**Exercise aim:** Convert the material, starting at the line containing "You are a GUI" and ending at the line containing "coord(889,91)", into a Markdown table with the columns Row and Line. Give each non-blank line its own numbered row.

**Records supplied:**
┄┄┄┄┄┄

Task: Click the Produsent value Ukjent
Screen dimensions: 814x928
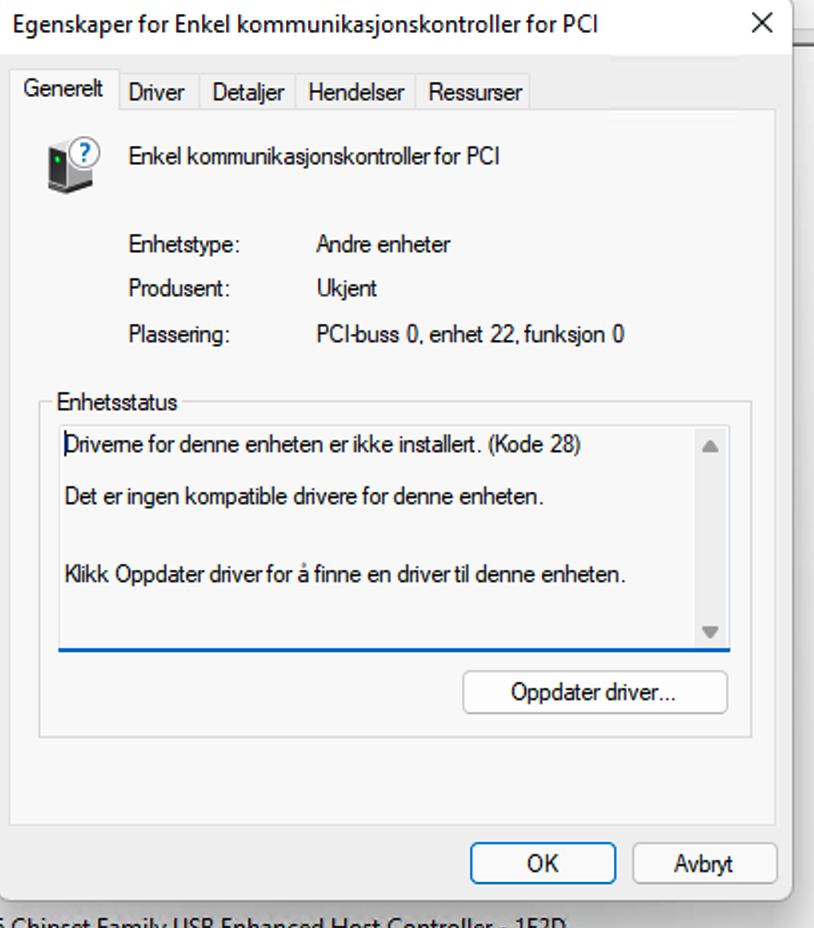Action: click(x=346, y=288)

┄┄┄┄┄┄

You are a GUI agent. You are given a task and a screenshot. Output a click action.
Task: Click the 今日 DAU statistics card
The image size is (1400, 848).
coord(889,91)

┄┄┄┄┄┄

**Completed exercise:**
| Row | Line |
|---|---|
| 1 | You are a GUI agent. You are given a task and a screenshot. Output a click action. |
| 2 | Task: Click the 今日 DAU statistics card |
| 3 | The image size is (1400, 848). |
| 4 | coord(889,91) |